I’d like to share about how I built a successful coaching practice by mostly discounting the dizzying amount of advice that’s being thrown around about how to make it as a health coach. I certainly don’t have all the answers, but I have a profitable, sustainable business that I thoroughly enjoy as a result of following my instincts and largely ignoring the “experts.” (In the meantime, if you’d like to hear me talk about my approach to a successful health coaching practice, please check out my Wellpreneur interview with host, Amanda Cook.)
I’m an introvert who’s played the long game and I wouldn’t have done anything differently, which includes growing a team, then paring it all back down to just me, then growing a team again, then paring it back down to me. (For those of you considering building a team, or even adding one person to your team, I’m thinking of leading a short teleclass on that journey and all that I learned.)
And even later, for those interested in writing and publishing a book, I’ll share my 5-year journey in writing and publishing my bestselling cookbook. I’ll offer insights into doing things the right way – in other words, not slapping together a poorly-designed .pdf and putting it up for sale. (Sorry, it’s just what I frequently see and it does a disservice to the author and the reader.)
My co-author, Lisa, and I established our own publishing company and have gone to painstaking lengths to make this book as professional as possible. We’ve left no stone unturned in our publishing process, which includes a few months’ worth of research into the ever-pervasive question for authors of whether to self-publish or seek out an agent and publisher. All in all, getting published (and published the right way) was a lengthy journey and I feel that I have a lot to share that would help other authors, or really anyone wanting to write and publish a book.
Have I made mistakes? Of course. I’ll share many of my missteps, including the rabbit holes I’ve gone down.
But after a lot of hard work (yes, this is work, despite what many of the “gurus” will tell you), my business is in a pleasant, profitable groove and only getting better and better. And I’m not even close to burnout – I get up every day, yes, every day, with excitement about getting to work.
I don’t say this to boast, but – I’m making good money, without a big social media following. Social media is not where I’ve put much of my time and energy because I feel there are better returns on my investments. I’ve seriously considered saying “forget it” to social media.
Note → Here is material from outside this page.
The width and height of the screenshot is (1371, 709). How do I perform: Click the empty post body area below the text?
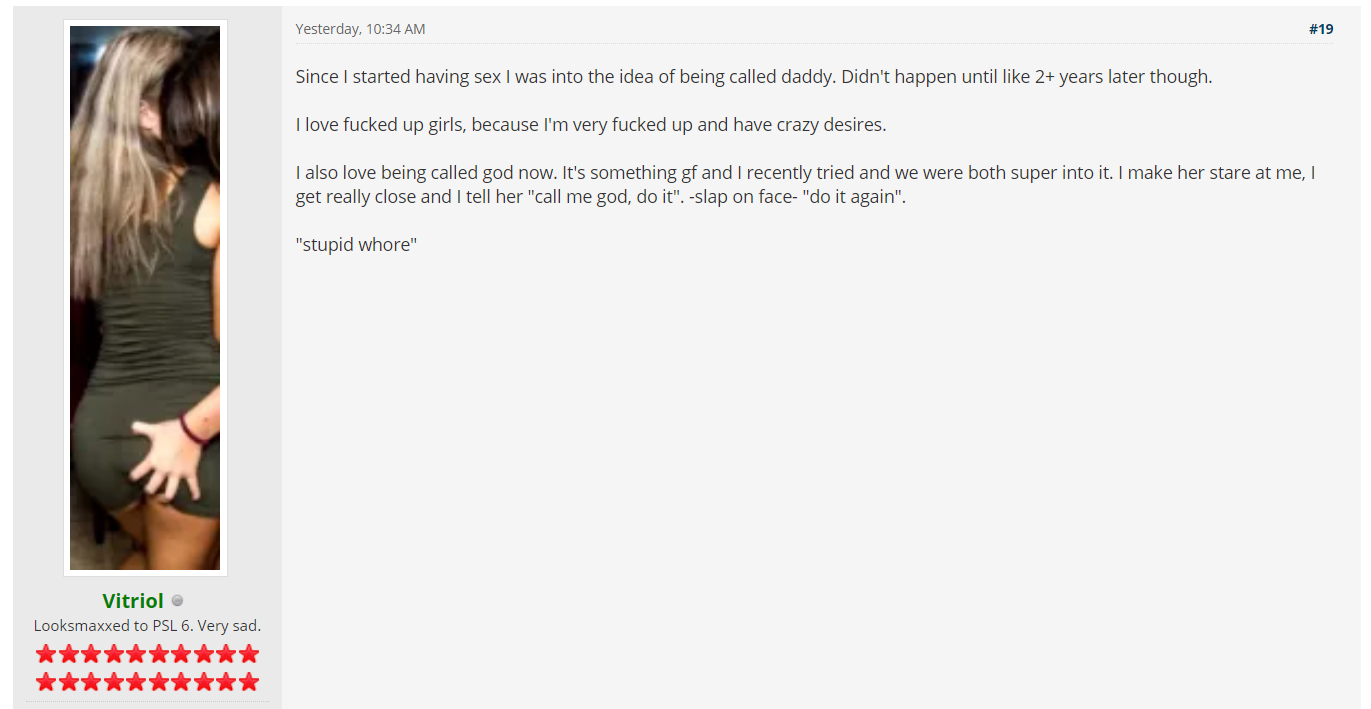pos(815,480)
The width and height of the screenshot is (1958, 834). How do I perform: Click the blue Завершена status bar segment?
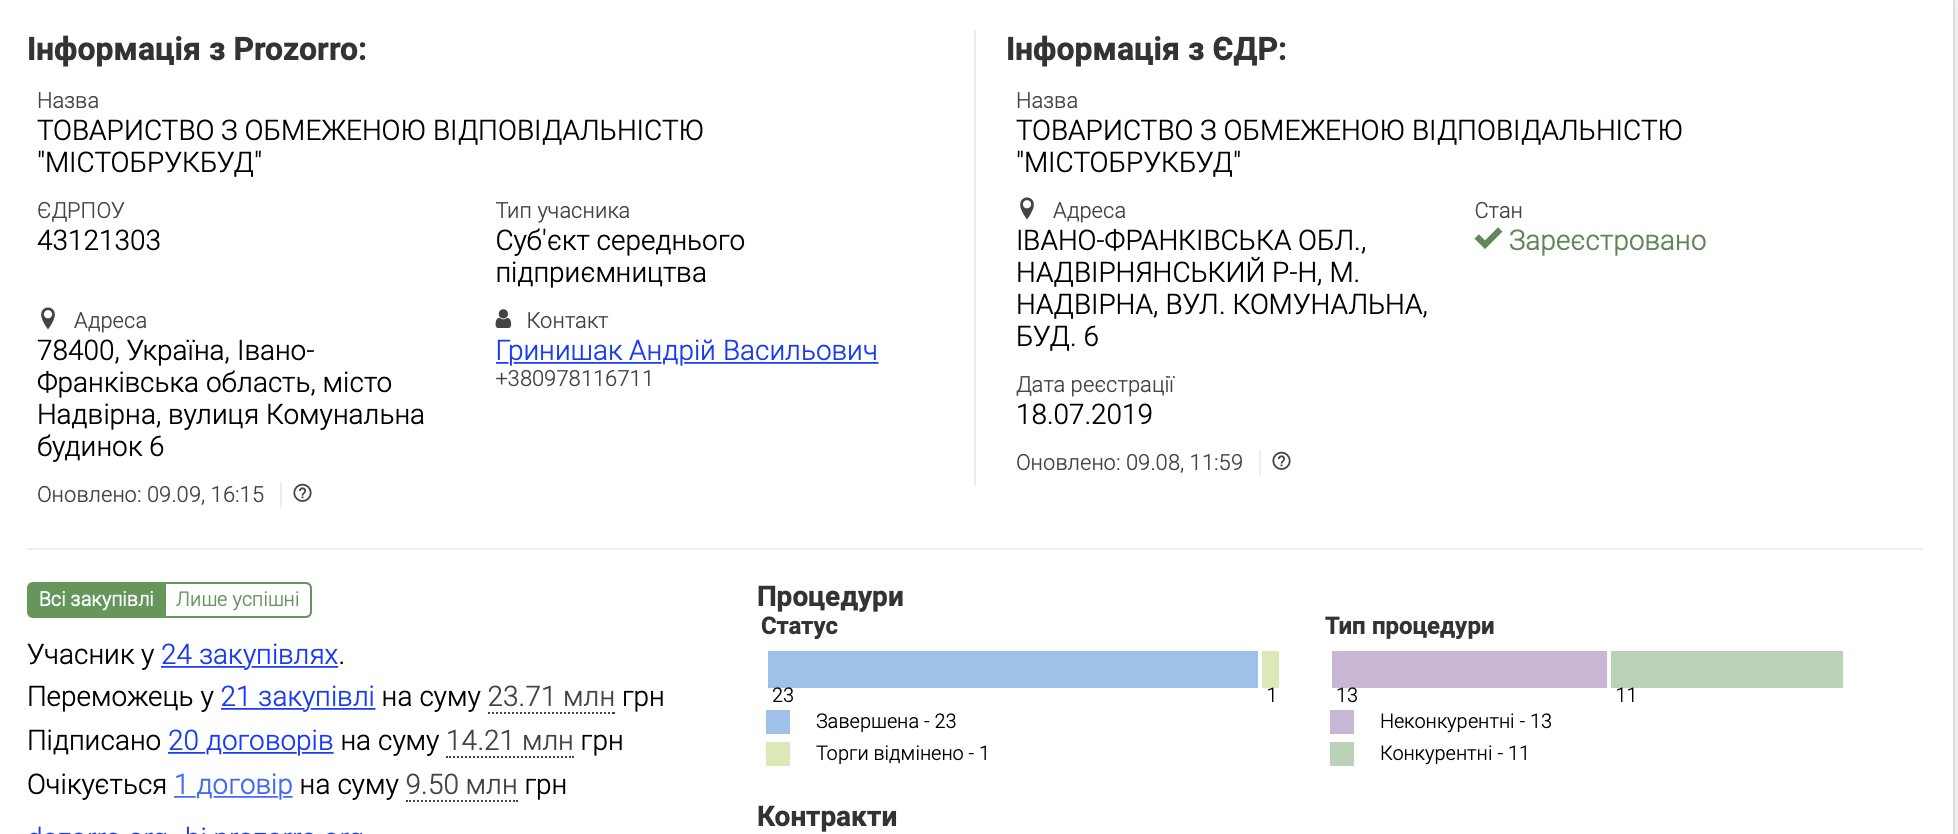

Sure, I publish a semi-regular newsletter, but if you’ve been with me a while, you may have noticed that I rarely sell stuff. I write about things that I’m passionate and excited about – and think that you may want to know about, too.
If you listen to many of the “experts” selling you programs on how to “make it,” it’s mostly for extroverts. (By the way, I don’t consider myself an expert.)
There are golden nuggets to be gleaned from these folks, for sure. And I’ve harvested several of those nuggets. But I’ve put my own twist on things and made it all work.
There’s nothing wrong with being an extrovert! The world needs them. But if, like me, you’re more interested in growth without unabashed self-promotion and relentless marketing, I can show you how things go down here at Healthful Elements. (I know, not all extroverts are unabashed and relentless…)
According to Paul Jarvis, “Everyone is buying up digital land and staking a claim on some expertise they’ve got that will quadruple your audience and monetize your passions. The problem with this situation is much like the real Gold Rush: it’s mostly hype and bullshit.”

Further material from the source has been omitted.